Chinese GP - Saturday - Qualifying Session Report

Bull in China shock

Sebastian Vettel, Chinese GP 2009

Sebastian Vettel, Chinese GP 2009 

 © The Cahier Archive

The Red Bull team has looked very good this year, even if the diffuser cars have dominated the first two races. After the diffuser decision by the FIA we expected more of the same in China, but by the end of qualifying there was a fair amount of eyebrow-lifting going on. The Red Bulls were just about believable but a Renault in second place?

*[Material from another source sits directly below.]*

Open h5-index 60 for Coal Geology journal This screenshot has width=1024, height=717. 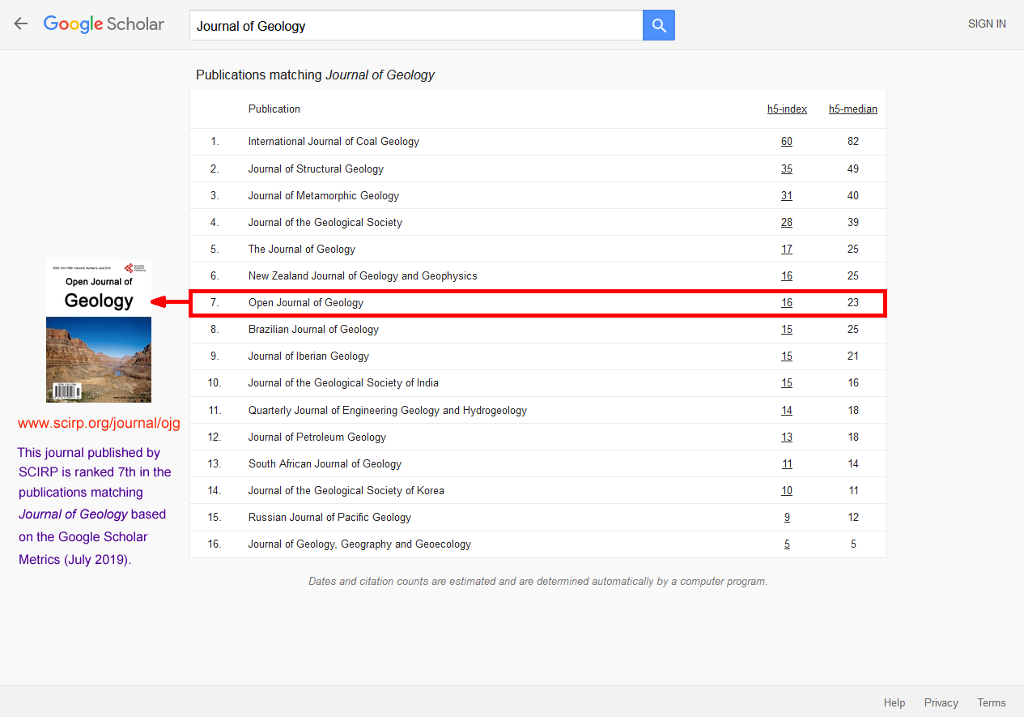pyautogui.click(x=787, y=142)
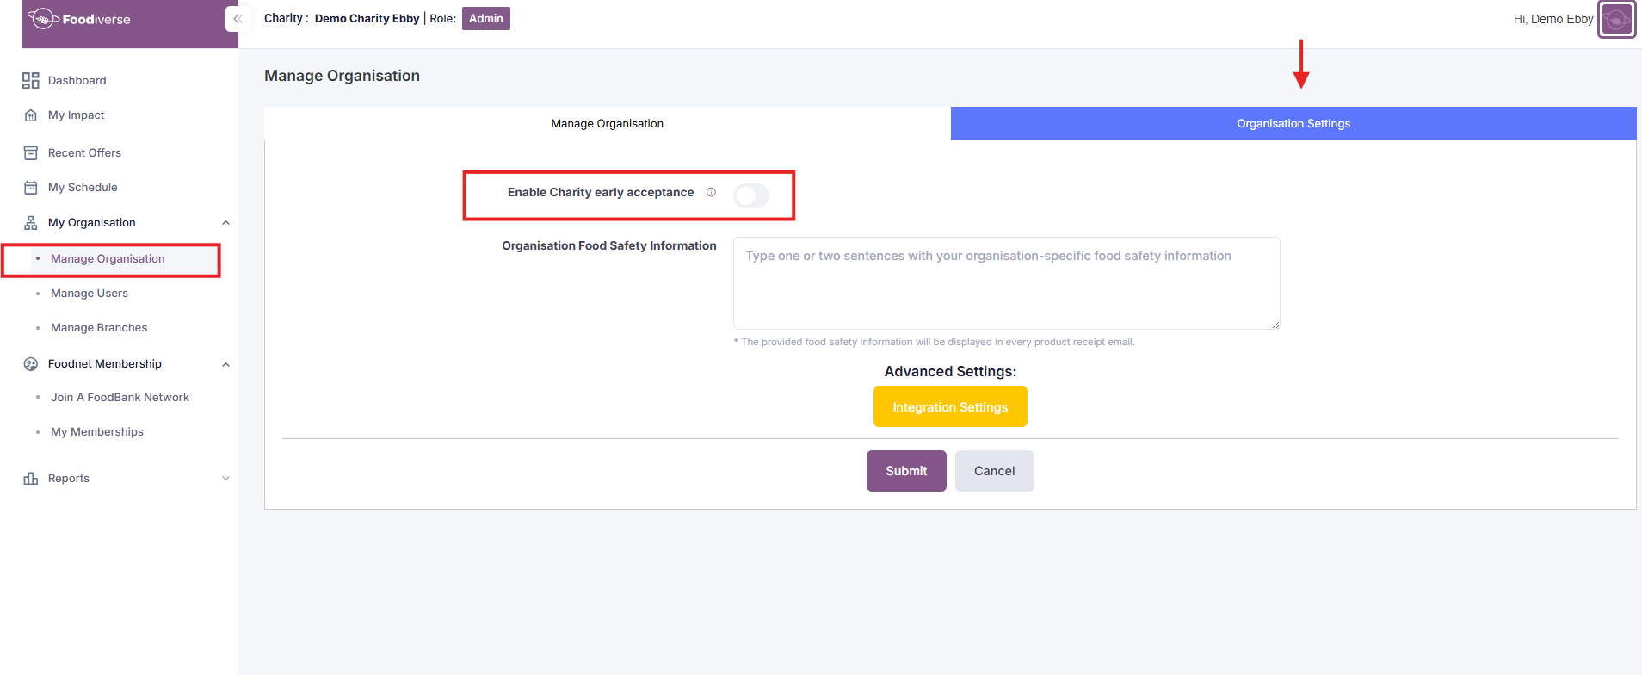
Task: Expand the Reports menu chevron
Action: point(225,479)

Flavio Briatore is a great showman (and provided plenty of laughs with his complaints about the diffuser decision) but getting Fernando at the front of the grid was like watching a monstrous bunny popping out of a very small hat.

Now, the cynics would tell you that the super-soft Bridgestone tyres are only good for a handful of laps on some of the cars and that some of the teams may therefore have concluded that they might as well qualify with next to no fuel - because they were going to have to pit early in any case. That would guarantee them some good publicity on Saturday, some TV exposure on Sunday and then they would fade back into the midfield and leave the race to more serious contenders. Perhaps there might be a chance at the end of the race to close up on the frontrunners when they had to use the softer rubber...

One way or another, it would all come out in the wash... These things are often forgotten on Sunday afternoons and so a team might perhaps escape the accusation that all it had done was embark on a rather clumsy PR diversion.

Other cynics suggested that with three Renault-engined cars at the front, using one to hold up the opposition would allow two to get away was an option to be considered...

Whatever the details the pole position belonged to Sebastian Vettel with Fernando Alonso alongside. Mark Webber was third. Given that the cars have remained in Asia since Malaysia and the only real upgrading has been with a few aerodynamic parts flown out from Europe, this all seemed rather miraculous. The order further back was a lot more recogniseable. Rubens Barrichello, Jenson Button, Jarno Trulli and Nico Rosberg. These have been the men thus far this year and there they were all together in fourth-to-seventh places. Was that a coincidence?

It was almost normal to see Kimi Raikkonen in eighth and Lewis Hamilton ninth, but the appearance of Sebastien Buemi in 10th in his Toro Rosso suggested a little more conjuring.

All this had an effect further back on the grid where folk who would not look out of place in the top 10 were pushed back from their normal positions. Nick Heidfeld was 11th, Heikki Kovalainen 12th, Felipe Massa 13th and Timo Glock 14th. Kazuki Nakajima was the last of those who had survived Q1.

It was a bit of a shock to see Robert Kubica in 18th but he said he had made a mistake.

Having Sebastien Bourdais, Nelson Piquet and the two Force Indias at the back was no big surprise.